Part of a data file
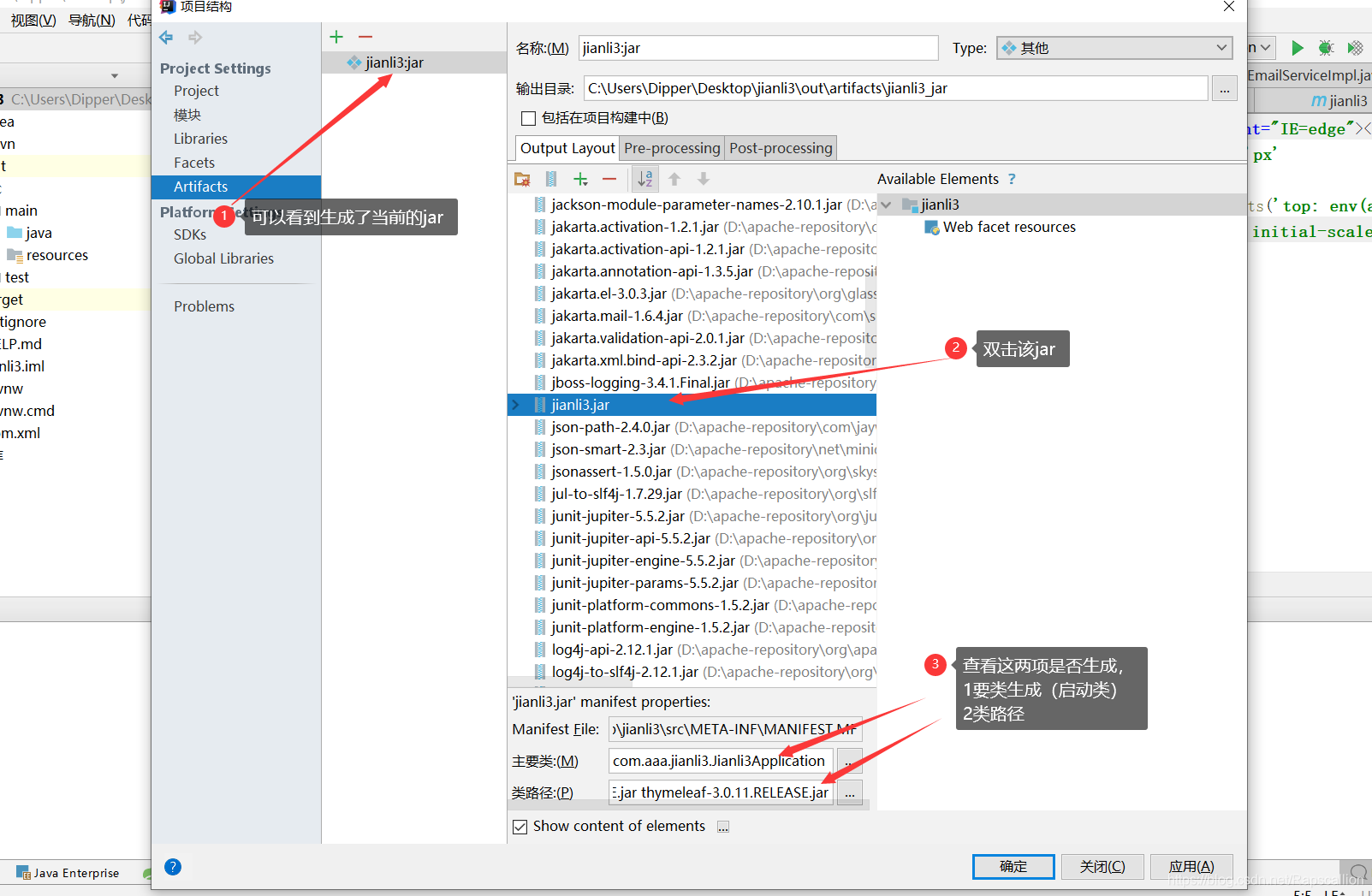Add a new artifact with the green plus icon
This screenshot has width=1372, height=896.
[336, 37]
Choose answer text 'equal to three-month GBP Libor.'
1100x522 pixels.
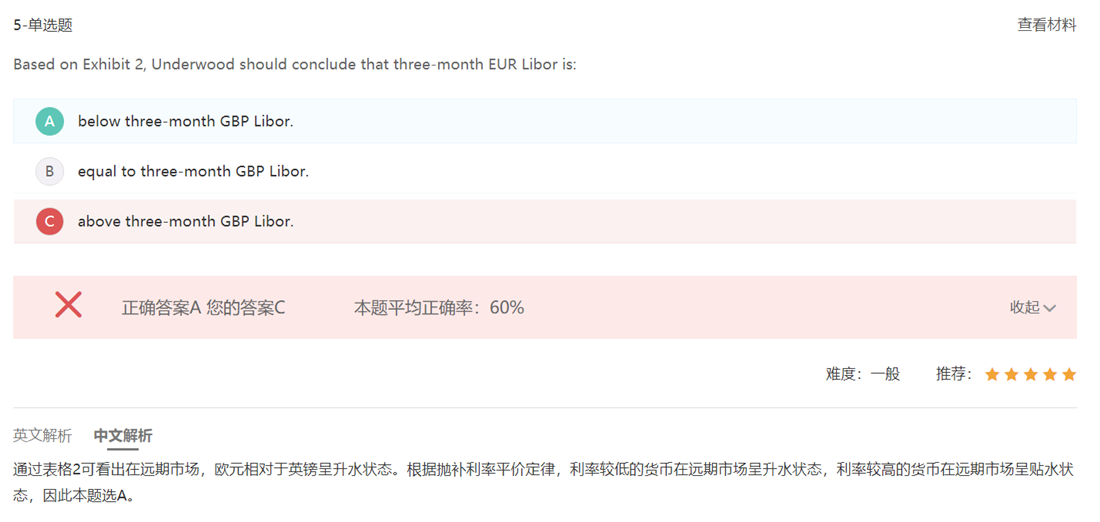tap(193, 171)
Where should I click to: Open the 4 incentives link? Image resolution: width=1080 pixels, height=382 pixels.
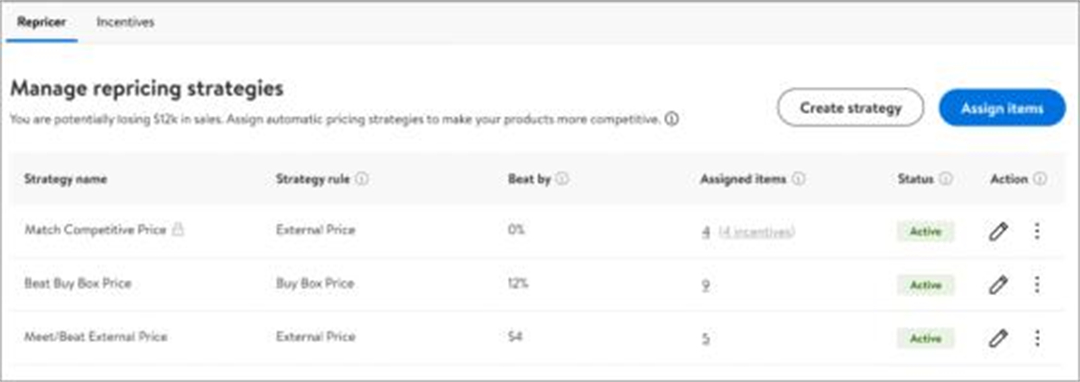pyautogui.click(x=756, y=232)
---
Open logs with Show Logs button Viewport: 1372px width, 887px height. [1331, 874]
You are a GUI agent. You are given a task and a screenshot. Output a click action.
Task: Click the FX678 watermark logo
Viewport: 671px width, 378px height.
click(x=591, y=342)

THE TASK:
Can you print the lines of the listing starting with the line containing "Add a new artifact with the green plus icon" and going on through the line containing "pyautogui.click(x=756, y=232)"? Leave out the pictures.

SOLVED PROBLEM:
Add a new artifact with the green plus icon
This screenshot has width=1372, height=896.
[336, 37]
Choose answer text 'equal to three-month GBP Libor.'
1100x522 pixels.
tap(193, 171)
Where should I click to: Open the 4 incentives link? Image resolution: width=1080 pixels, height=382 pixels.
pyautogui.click(x=756, y=232)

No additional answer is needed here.